Eigentlich ist der Maronenröhrling ein gesuchter Speisepilz. Doch ist er auch Weltmeister im Anreichern von giftigen oder radioaktiven Schwermetallen. Und gerade das wollen Forscher nun nutzen.
Nach Tschernobyl ist den meisten Menschen der Appetit nach Pilzen gründlich vergangen; zu hoch war - und ist noch immer - deren Belastung mit radioaktiven Elementen. Insbesondere vor dem Genuss des Maronenröhrlings Xerocomus badius wird noch immer gewarnt.

Doch die Medaille hat auch eine andere Seite, schließlich könnte sich der Pilz bei der Sanierung radioaktiv verseuchter Böden bewähren. Jedenfalls übt der Pilz eine magische Anziehungskraft auf viele Schwermetalle und insbesondere auf das radioaktive Caesium-137-Isotop aus, welches in der Natur nicht vorkommt, aber wesentlicher Bestandteil des Fallouts von Tschernobyl war.

---

ZU LÖSENDE AUFGABE → Schreib den Abschnitt des Textes über den Maronenröhrling, der mit den Worten „Doch die Medaille“ beginnt und mit „von Tschernobyl war.“ endet, noch einmal ab und ersetze darin „Medaille“ durch „Münze“. Die Zeilen spielen hierfür keine Rolle.

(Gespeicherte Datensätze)

---

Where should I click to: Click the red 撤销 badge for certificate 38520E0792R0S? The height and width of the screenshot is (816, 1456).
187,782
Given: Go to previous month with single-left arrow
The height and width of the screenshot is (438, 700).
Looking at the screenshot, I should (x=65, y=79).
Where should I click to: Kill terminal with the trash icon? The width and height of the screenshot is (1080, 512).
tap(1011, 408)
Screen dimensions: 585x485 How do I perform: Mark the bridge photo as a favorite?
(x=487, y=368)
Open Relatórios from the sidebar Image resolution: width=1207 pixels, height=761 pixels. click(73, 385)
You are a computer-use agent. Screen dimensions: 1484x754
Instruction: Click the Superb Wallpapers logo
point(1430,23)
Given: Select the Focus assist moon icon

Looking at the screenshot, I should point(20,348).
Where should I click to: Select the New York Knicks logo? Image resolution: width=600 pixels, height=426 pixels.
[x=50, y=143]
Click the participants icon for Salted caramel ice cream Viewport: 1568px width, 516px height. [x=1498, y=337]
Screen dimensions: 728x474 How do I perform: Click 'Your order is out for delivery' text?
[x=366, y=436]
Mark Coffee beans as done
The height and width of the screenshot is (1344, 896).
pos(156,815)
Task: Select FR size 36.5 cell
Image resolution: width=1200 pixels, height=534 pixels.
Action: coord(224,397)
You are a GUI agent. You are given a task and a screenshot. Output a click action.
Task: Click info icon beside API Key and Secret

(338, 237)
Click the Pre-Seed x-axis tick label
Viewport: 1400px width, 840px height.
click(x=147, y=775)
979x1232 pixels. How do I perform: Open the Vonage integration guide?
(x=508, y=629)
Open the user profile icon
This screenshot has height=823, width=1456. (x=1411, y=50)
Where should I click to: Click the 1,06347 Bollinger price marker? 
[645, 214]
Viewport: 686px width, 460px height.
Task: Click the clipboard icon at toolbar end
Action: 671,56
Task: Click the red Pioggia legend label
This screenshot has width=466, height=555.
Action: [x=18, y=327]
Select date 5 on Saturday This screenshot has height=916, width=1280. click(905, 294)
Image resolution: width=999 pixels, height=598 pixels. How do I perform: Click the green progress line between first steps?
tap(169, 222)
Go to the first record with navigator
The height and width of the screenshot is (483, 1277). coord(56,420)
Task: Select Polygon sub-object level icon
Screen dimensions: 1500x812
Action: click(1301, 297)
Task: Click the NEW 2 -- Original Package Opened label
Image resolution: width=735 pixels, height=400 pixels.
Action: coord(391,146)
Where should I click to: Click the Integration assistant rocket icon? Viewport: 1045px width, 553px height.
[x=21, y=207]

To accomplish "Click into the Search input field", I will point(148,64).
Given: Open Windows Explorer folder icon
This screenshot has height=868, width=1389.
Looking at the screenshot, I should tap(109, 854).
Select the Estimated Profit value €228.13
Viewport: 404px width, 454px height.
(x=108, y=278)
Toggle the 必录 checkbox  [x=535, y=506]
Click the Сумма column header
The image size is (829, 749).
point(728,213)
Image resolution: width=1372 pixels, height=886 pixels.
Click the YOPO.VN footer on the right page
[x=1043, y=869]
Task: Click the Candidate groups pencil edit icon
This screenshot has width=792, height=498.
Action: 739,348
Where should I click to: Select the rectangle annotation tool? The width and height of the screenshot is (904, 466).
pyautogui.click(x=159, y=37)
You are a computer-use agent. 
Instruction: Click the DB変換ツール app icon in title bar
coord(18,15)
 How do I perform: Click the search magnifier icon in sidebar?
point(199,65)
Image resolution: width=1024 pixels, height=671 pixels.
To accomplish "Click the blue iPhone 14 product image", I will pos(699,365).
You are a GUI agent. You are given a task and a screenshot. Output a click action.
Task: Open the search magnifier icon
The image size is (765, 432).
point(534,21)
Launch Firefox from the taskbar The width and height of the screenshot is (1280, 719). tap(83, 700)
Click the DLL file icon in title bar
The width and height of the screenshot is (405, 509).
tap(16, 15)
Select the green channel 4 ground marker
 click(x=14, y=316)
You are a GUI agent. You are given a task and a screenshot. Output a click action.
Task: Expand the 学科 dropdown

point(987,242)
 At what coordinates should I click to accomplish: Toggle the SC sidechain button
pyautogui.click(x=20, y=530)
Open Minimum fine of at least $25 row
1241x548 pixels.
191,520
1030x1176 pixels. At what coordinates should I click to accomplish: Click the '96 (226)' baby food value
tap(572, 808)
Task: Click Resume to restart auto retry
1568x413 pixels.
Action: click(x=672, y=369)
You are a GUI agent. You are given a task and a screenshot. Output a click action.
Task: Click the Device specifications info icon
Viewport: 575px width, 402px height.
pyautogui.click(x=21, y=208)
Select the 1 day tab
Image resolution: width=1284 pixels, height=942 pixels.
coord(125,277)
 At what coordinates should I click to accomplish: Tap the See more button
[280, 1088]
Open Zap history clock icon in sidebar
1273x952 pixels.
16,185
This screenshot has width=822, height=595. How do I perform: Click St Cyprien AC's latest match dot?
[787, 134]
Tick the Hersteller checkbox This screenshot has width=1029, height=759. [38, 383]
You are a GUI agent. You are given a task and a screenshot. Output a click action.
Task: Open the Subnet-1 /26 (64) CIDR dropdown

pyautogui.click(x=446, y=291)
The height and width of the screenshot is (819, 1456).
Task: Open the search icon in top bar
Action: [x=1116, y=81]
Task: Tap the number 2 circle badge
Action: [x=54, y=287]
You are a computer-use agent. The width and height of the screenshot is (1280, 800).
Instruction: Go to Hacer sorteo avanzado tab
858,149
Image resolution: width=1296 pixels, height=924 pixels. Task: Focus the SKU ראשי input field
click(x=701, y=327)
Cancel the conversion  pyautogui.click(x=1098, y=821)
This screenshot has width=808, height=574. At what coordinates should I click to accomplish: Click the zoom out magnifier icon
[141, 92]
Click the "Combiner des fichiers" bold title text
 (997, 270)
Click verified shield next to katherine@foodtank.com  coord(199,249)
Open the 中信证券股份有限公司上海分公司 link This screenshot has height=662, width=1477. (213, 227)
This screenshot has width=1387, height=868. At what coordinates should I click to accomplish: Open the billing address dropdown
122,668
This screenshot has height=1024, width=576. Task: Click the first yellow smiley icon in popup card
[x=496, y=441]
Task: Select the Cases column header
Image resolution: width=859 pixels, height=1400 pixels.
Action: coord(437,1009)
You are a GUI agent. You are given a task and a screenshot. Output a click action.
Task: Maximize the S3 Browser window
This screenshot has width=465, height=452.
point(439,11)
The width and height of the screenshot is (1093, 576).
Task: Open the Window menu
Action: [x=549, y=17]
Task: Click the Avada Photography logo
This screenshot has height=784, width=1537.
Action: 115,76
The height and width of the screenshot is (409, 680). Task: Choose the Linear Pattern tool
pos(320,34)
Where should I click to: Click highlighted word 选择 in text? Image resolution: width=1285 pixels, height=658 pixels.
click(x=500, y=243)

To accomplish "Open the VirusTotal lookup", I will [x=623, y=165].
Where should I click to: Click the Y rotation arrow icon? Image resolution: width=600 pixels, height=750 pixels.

---

LÖSUNG FOLGT →
Doch die Münze hat auch eine andere Seite, schließlich könnte sich der Pilz bei der Sanierung radioaktiv verseuchter Böden bewähren. Jedenfalls übt der Pilz eine magische Anziehungskraft auf viele Schwermetalle und insbesondere auf das radioaktive Caesium-137-Isotop aus, welches in der Natur nicht vorkommt, aber wesentlicher Bestandteil des Fallouts von Tschernobyl war.